**Task details**
Retype the records in full, and please keep the pictures out of the copy.

(Raw data Opens)

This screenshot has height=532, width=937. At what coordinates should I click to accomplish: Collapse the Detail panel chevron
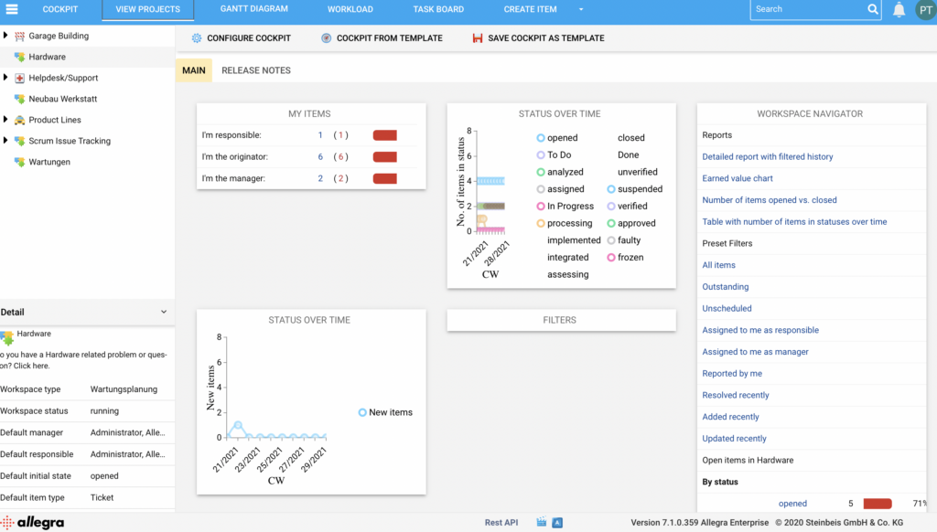[x=164, y=312]
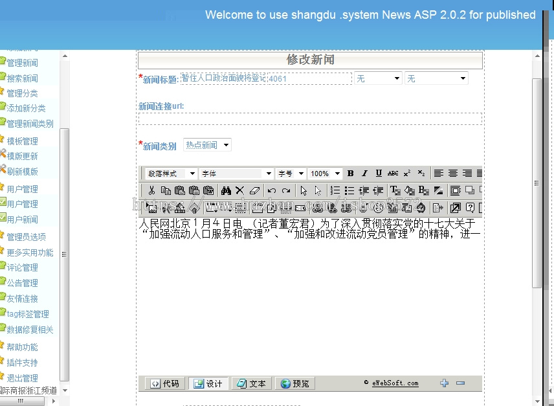Open 模板管理 from the sidebar
This screenshot has height=406, width=554.
(25, 141)
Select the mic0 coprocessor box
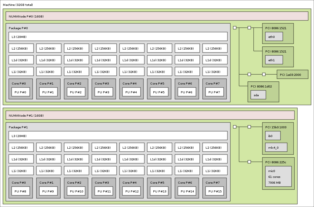The width and height of the screenshot is (314, 207). [x=278, y=176]
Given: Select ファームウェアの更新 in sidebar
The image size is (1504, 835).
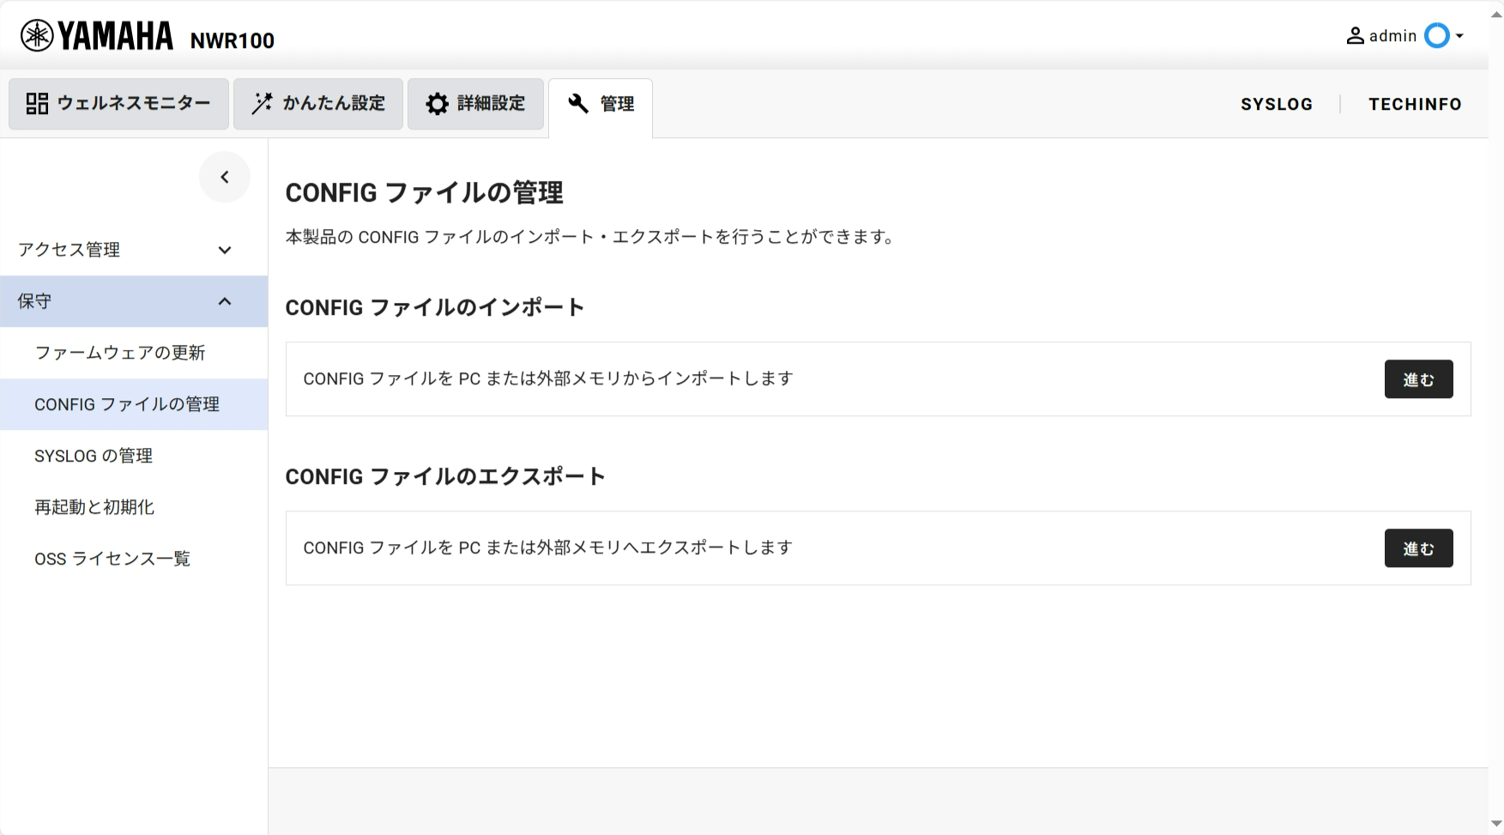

(Raw data Closes)

**Result of this exercise**
This screenshot has height=532, width=937. At what coordinates should I click to accomplish: Collapse the Detail panel chevron
[x=164, y=312]
Open 模板管理 from the sidebar
This screenshot has height=406, width=554.
(25, 141)
Select the mic0 coprocessor box
The width and height of the screenshot is (314, 207). [x=278, y=176]
Given: Select ファームウェアの更新 in sidebar
The image size is (1504, 835).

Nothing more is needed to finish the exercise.